*EXERCISE*
Rewrite the stretch from the line containing "You are a computer-use" through the end of the material as a numbered list, omitting blank lines and leaving the pictures out of the answer.

*ITEMS*
┄┄┄┄┄┄┄┄┄┄┄┄┄┄┄┄┄┄┄┄

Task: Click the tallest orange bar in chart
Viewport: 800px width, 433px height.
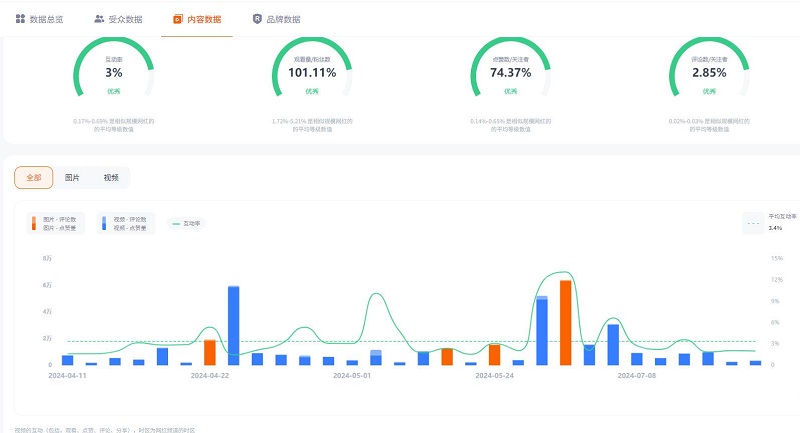Action: point(565,322)
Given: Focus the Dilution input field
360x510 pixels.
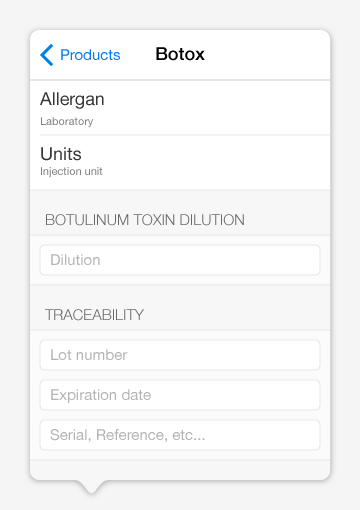Looking at the screenshot, I should [x=180, y=260].
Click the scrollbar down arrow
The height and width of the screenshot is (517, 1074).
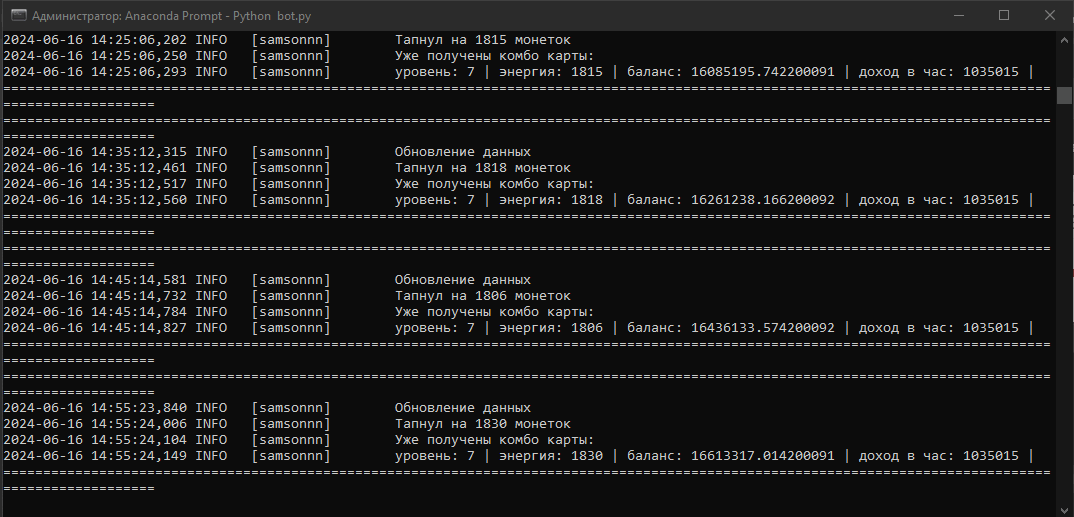click(1065, 508)
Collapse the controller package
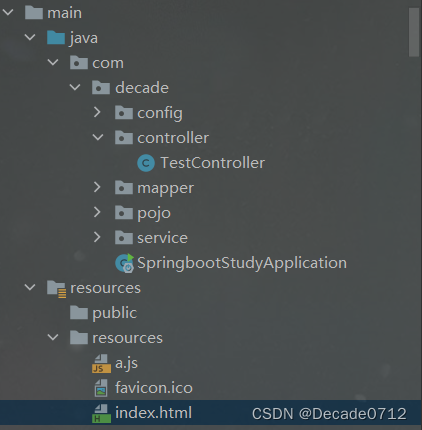The width and height of the screenshot is (422, 430). click(x=98, y=137)
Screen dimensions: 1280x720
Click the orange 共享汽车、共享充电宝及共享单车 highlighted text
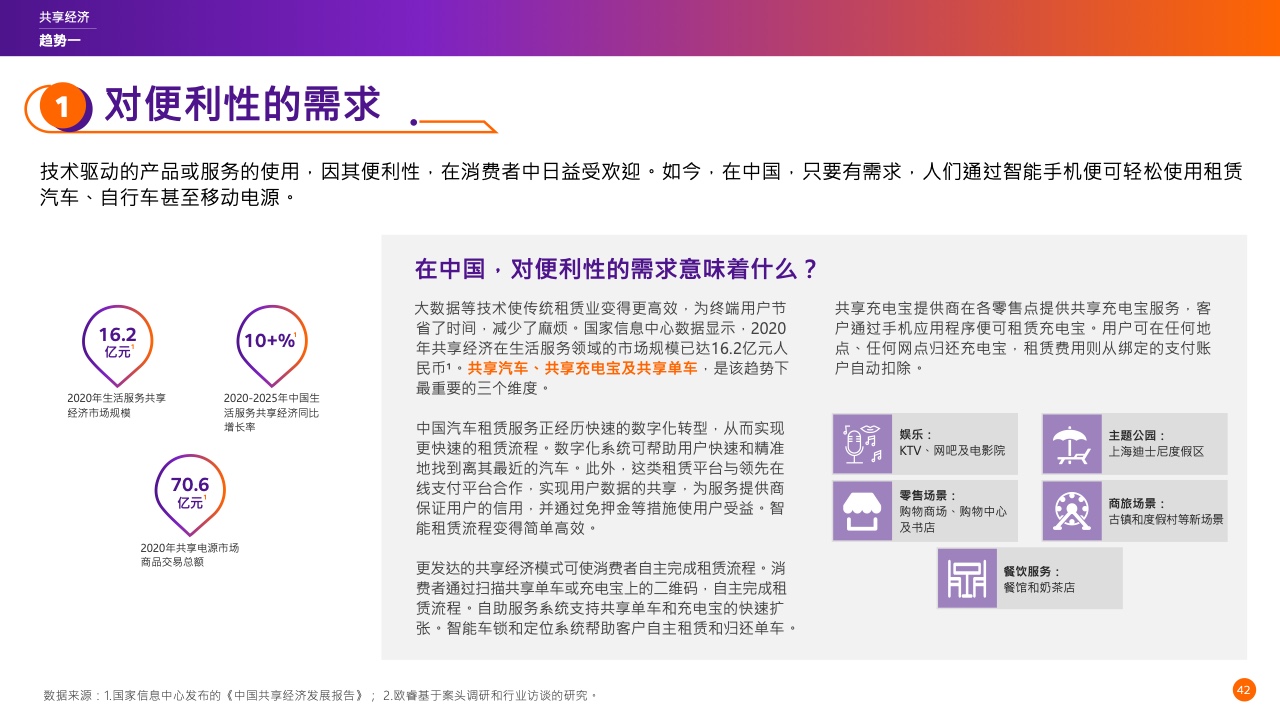[x=582, y=368]
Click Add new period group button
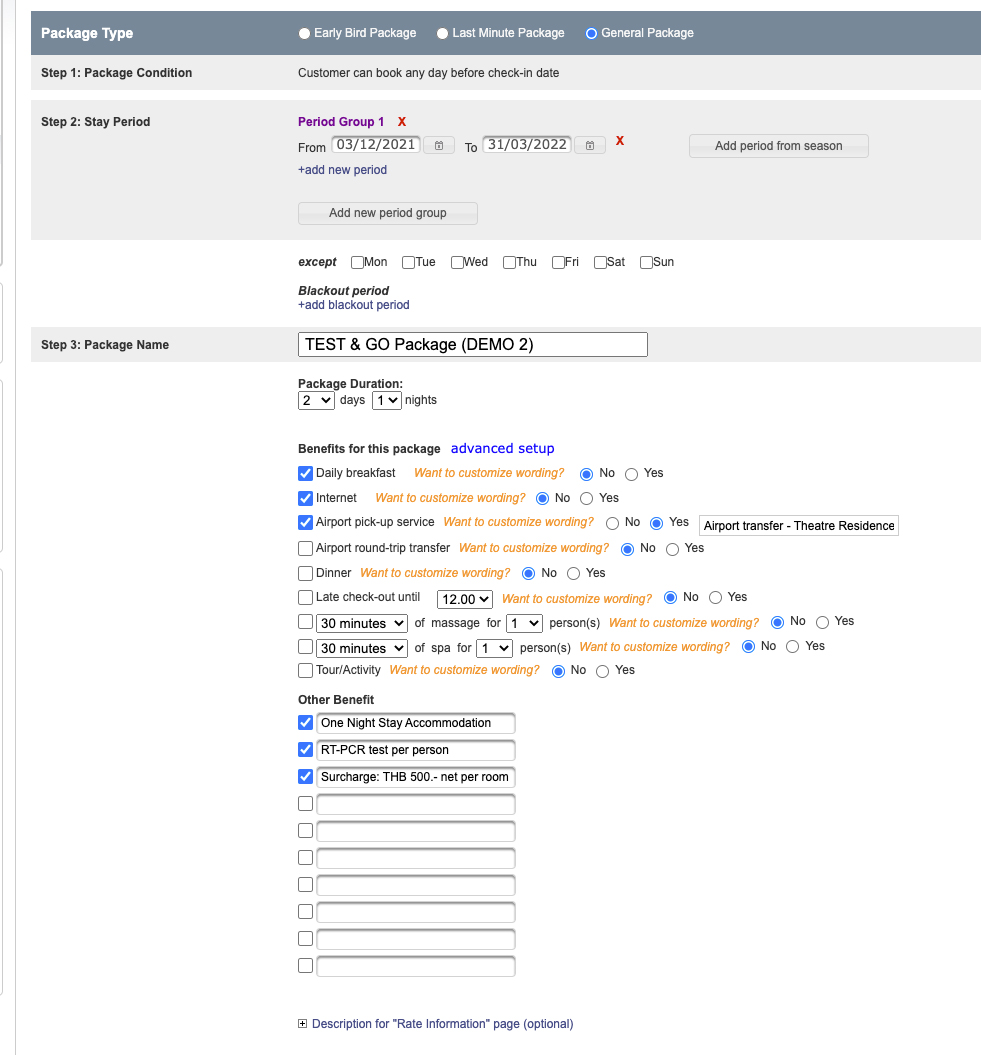Viewport: 981px width, 1055px height. pyautogui.click(x=387, y=213)

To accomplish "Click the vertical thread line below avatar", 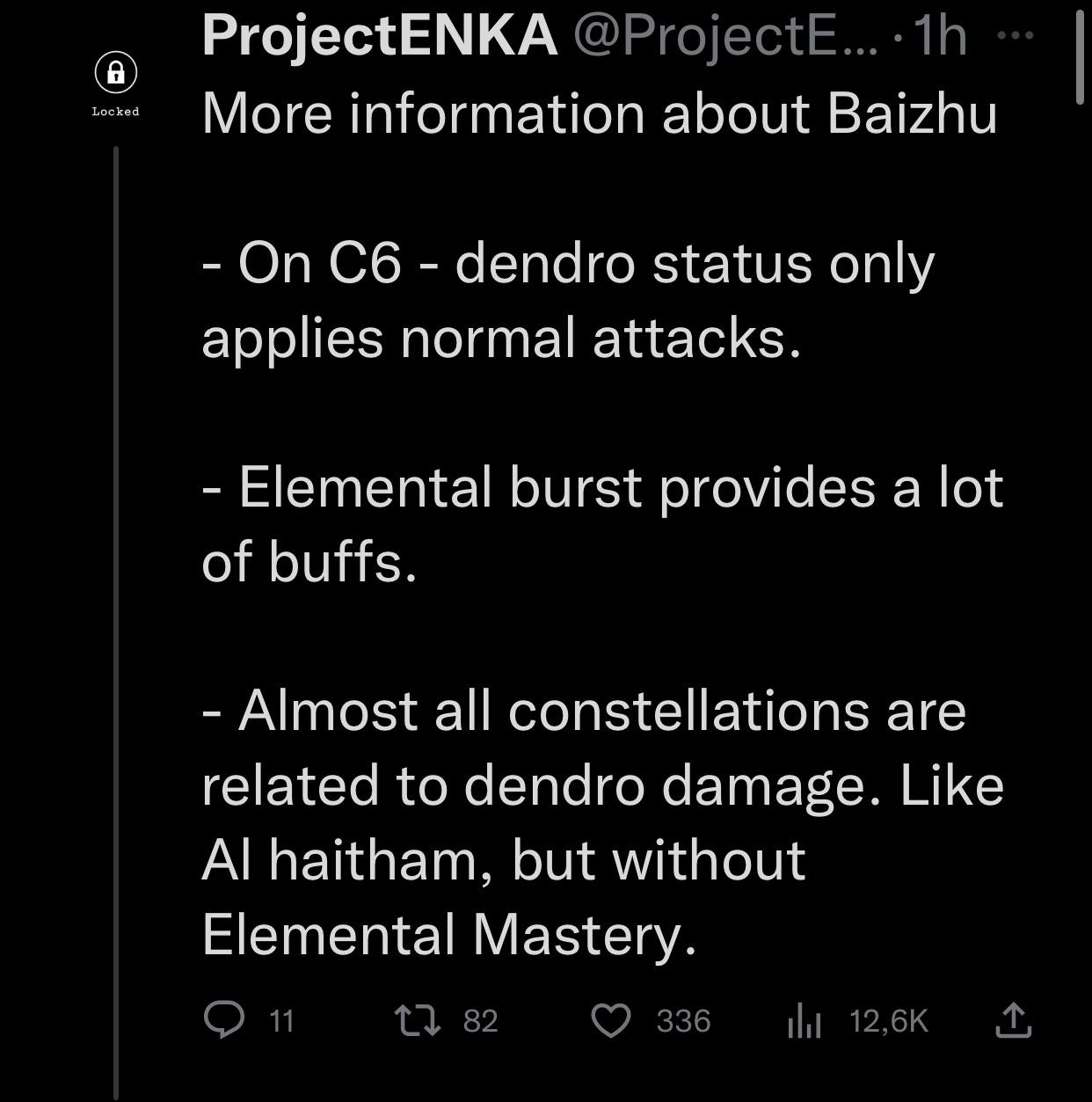I will pyautogui.click(x=116, y=616).
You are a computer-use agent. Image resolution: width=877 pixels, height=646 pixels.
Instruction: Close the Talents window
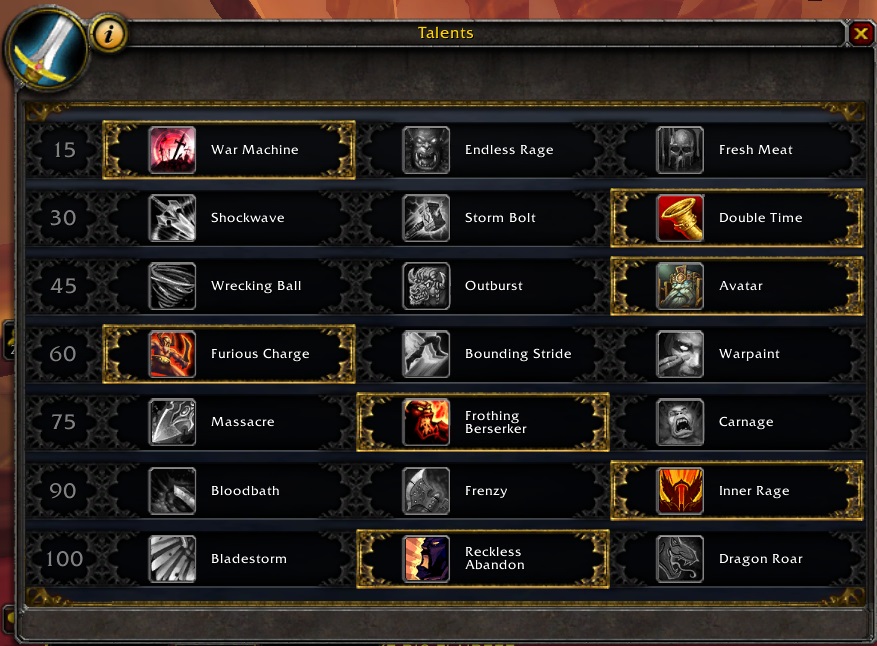pyautogui.click(x=861, y=34)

┄┄┄┄┄┄┄┄┄┄┄┄┄┄┄┄┄┄┄┄

*CORRECT RESULT*
1. You are a computer-use agent. Image resolution: width=877 pixels, height=646 pixels.
2. Instruction: Close the Talents window
3. pyautogui.click(x=861, y=34)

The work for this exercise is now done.